Questo, probabilmente, è stato uno dei temi in discussione nella riunione dei Governatori che si è protratta fino a oltre le 21 di ieri sera. Alcuni banche centrali europee da tempo sono infatti critiche nei confronti della continua erogazione di liquidità di emergenza alla Grecia. Il presidente della tedesca Bundesbank, Jens Weidmann, ha detto che l’operazione dovrebbe essere limitata nel tempo e non costituire un finanziamento al governo, vietato dalla norme che regolano l’attività della Bce; il denaro erogato alle banche, invece, in parte finisce anche a finanziare lo Stato. Dall’altra parte, Draghi e altri banchieri centrali ritengono che ridurre la liquidità al sistema greco in questo passaggio significherebbe innescare uno o più fallimenti che in breve tempo potrebbero portare al crollo dell’intero sistema finanziario greco e all’uscita del Paese dall’euro. La Bce non vuole essere responsabile di un risultato del genere.

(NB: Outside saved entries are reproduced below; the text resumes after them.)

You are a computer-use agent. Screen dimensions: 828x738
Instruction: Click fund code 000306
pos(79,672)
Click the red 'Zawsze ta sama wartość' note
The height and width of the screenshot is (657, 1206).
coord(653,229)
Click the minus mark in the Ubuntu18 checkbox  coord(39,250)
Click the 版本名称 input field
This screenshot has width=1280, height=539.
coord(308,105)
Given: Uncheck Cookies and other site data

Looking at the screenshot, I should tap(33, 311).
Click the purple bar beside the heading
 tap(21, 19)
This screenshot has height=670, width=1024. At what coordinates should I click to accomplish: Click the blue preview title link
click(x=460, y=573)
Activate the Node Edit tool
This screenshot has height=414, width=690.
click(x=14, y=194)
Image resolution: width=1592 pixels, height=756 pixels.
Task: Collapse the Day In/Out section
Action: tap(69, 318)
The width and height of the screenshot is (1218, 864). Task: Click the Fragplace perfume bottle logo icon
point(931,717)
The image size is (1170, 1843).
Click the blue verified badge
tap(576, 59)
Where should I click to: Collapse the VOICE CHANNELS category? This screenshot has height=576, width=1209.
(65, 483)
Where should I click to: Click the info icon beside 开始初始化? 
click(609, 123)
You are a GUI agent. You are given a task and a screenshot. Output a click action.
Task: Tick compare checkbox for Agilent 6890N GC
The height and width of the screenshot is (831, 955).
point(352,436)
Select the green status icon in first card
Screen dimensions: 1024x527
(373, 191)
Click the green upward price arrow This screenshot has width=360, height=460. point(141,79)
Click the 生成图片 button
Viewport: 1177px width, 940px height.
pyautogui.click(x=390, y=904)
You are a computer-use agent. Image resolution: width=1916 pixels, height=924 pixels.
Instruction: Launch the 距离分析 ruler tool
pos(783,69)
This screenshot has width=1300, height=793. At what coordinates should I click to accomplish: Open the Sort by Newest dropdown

La situazione delle quattro grandi banche elleniche – Banca Nazionale di Grecia, Piraeus, Alpha Bank, Eurobank – è già estremamente delicata. Il fatto di avere in portafoglio notevoli quantità di titoli dello Stato le condanna a seguire il destino del Paese. Il quale, questo è l’elemento chiave, martedì è andato in “arretrato” (cioè non ha onorato) una rata di debito in scadenza presso il Fondo monetario internazionale (evento mai accaduto per un Paese occidentale). Già oggi, l’agenzia di rating Fitch pone le banche greche in restricted default: significa che non hanno rispettato le obbligazioni che avevano preso ma non sono ancora in bancarotta. In questa situazione in bilico, basta un passo falso per precipitare una crisi incontrollabile.
Di fronte alla scarsità di liquidità negli istituti di credito, alcuni analisti non escludono che il governo di Atene debba restringere ulteriormente i controlli messi in essere da lunedì scorso, cioè ridurre il tetto di 60 euro prelevabili giornalmente.